*Questions*:
**1)** In the text on respiratory arrest, how long can respiratory arrest go untreated before death becomes almost certain?
**2)** Continue the text on respiratory arrest, starting after its final sentence.

--- Reading text ---

|Classification and external resources|
Respiratory arrest is the cessation of breathing due to failure of the lungs to function effectively. Apnea is the cessation of breathing. Prolonged apnea refers to a patient who has stopped breathing for a long period of time. If the heart muscle contraction is intact, the condition is known as respiratory arrest. An abrupt stop of pulmonary gas exchange lasting for more than five minutes may damage vital organs, especially the brain, possibly permanently. Lack of oxygen to the brain causes loss of consciousness. Brain injury is likely if respiratory arrest goes untreated for more than three minutes, and death is almost certain if left untreated for more than five minutes.
Damage may be reversible if treated early enough. Respiratory arrest is a life-threatening medical emergency that requires immediate medical attention and management. To save a patient suffering from respiratory arrest, the goal is to restore adequate ventilation and prevent further damage. Management interventions include supplying oxygen, opening the airway, and means of artificial ventilation. In some instances, an impending respiratory arrest could be predetermined by signs the patient is showing, such as the increased work of breathing. Respiratory arrest will ensue once the patient depletes their oxygen reserves and loses the effort to breathe. Respiratory arrest is different from respiratory failure.
Respiratory arrest refers to the complete cessation of breathing. Respiratory failure is the inability to provide adequate ventilation for the body’s requirements. Respiratory arrest is also different from cardiac arrest, the failure of heart muscle contraction. If untreated, one may lead to the other.
- 1 Causes
- 2 Symptoms and signs
- 3 Diagnosis
- 4 Treatment
- 5 See also
- 6 References
- Airway obstruction: Obstruction may occur in the upper and lower airway. Upper airway obstruction is common in infants less than 3 months old, because they are nose breathers. Nasal blockage may easily lead the upper airway obstruction in infants. For other ages, upper airway obstruction may occur from edema of the vocal chords, foreign bodies, or pharyngolaryngeal tracheal inflammation. Lower airway obstruction may occur from bronchospasm, drowning, or airspace filling disorders (e.g. pneumonia, pulmonary edema, pulmonary hemorrhage).

--- Record excerpts ---

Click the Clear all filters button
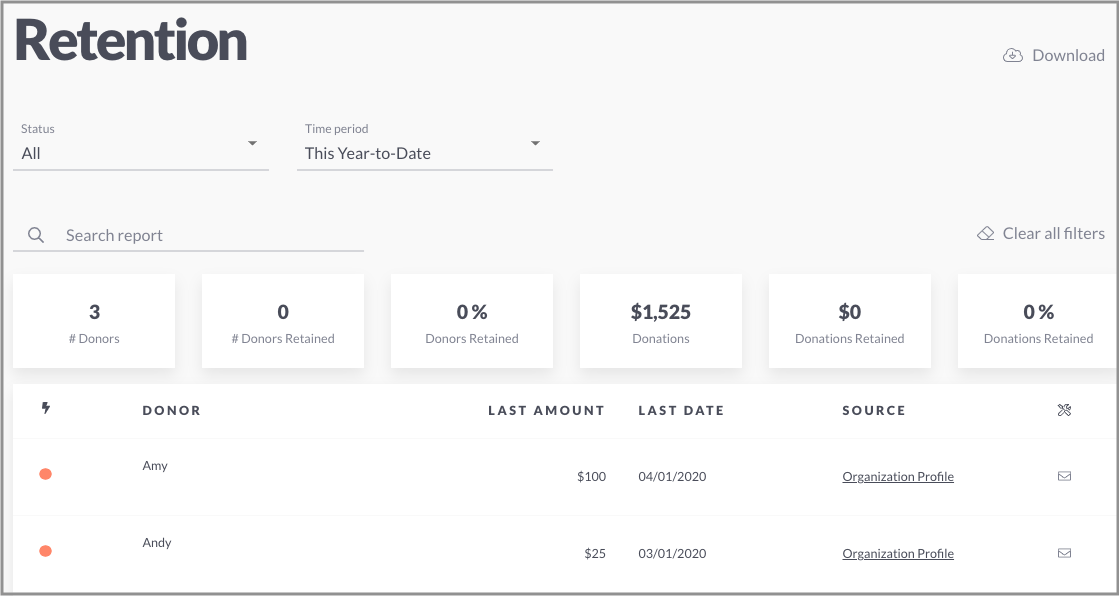This screenshot has width=1119, height=596. click(x=1040, y=233)
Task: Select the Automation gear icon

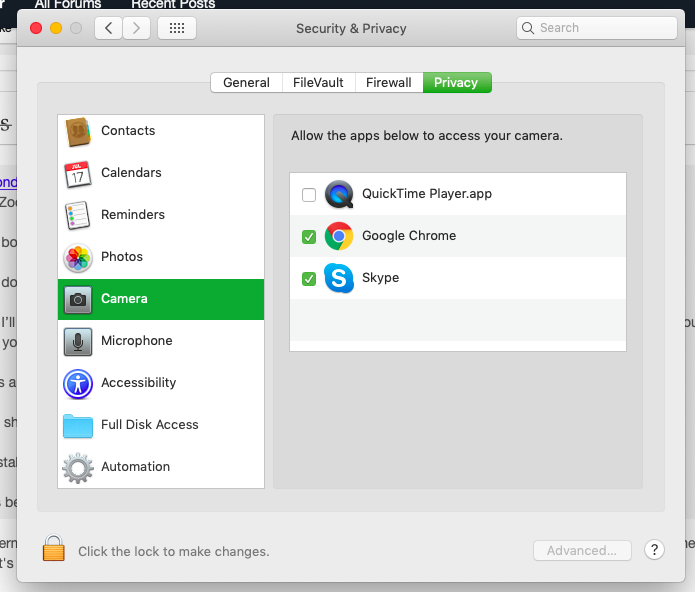Action: coord(78,468)
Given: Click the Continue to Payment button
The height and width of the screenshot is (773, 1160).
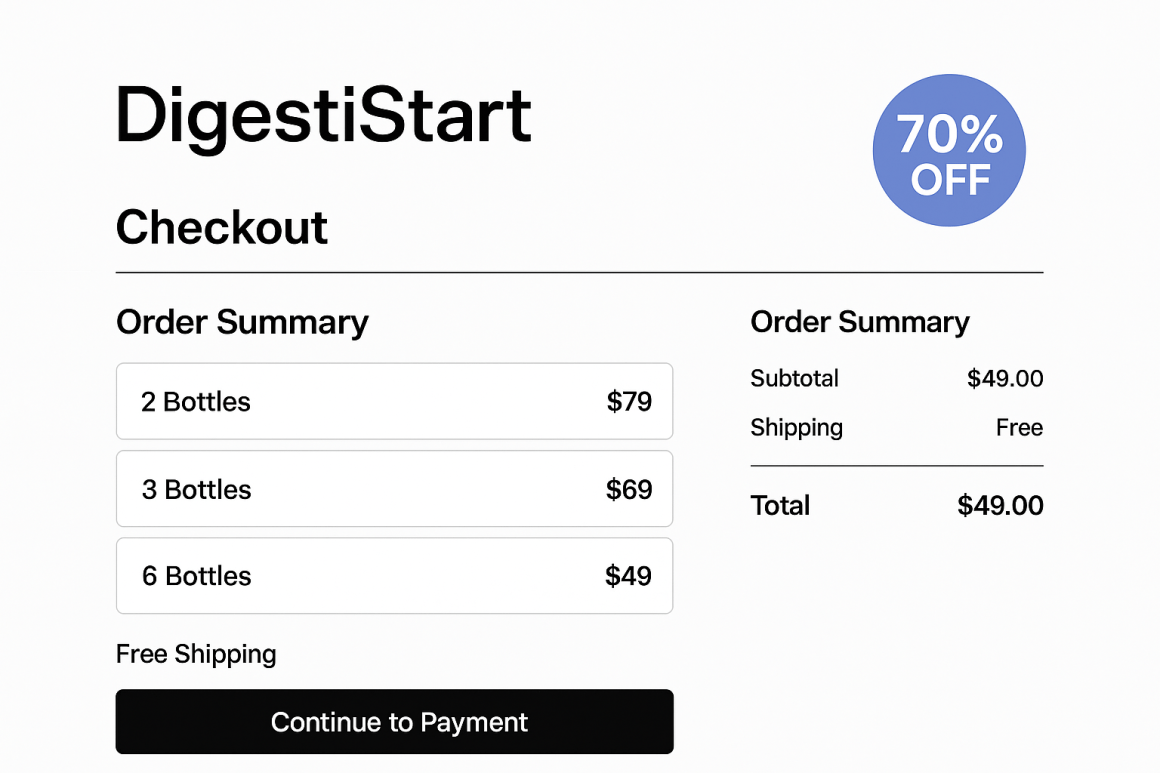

---

*Answers*:
**1)** More than five minutes.

**2)**
- Decreased respiratory effort: Central nervous system impairment leads to decreased respiratory effort. Central nervous systems disorders may cause hypoventilation, such as stroke and tumors. Drugs may decrease respiratory effort as well, such as opioids, sedative-hypnotics, and alcohol. An overdose of any of these drugs may lead to a decreased respiratory effort. Metabolic disorders could also decrease respiratory effort. Hypoglycemia and hypotension depress the central nervous system and compromise the respiratory system.
- Respiratory muscle weakness: Neuromuscular disorders may lead to respiratory muscle weakness, such as spinal cord injury, neuromuscular diseases, and neuromuscular blocking drugs. Respiratory muscle fatigue can also lead to respiratory muscle weakness if patients breathe over 70% of their maximum voluntary ventilation. Breathing over an extended period of time near maximum capacity can cause metabolic acidosis or hypoxemia, ultimately leading to respiratory muscle weakness.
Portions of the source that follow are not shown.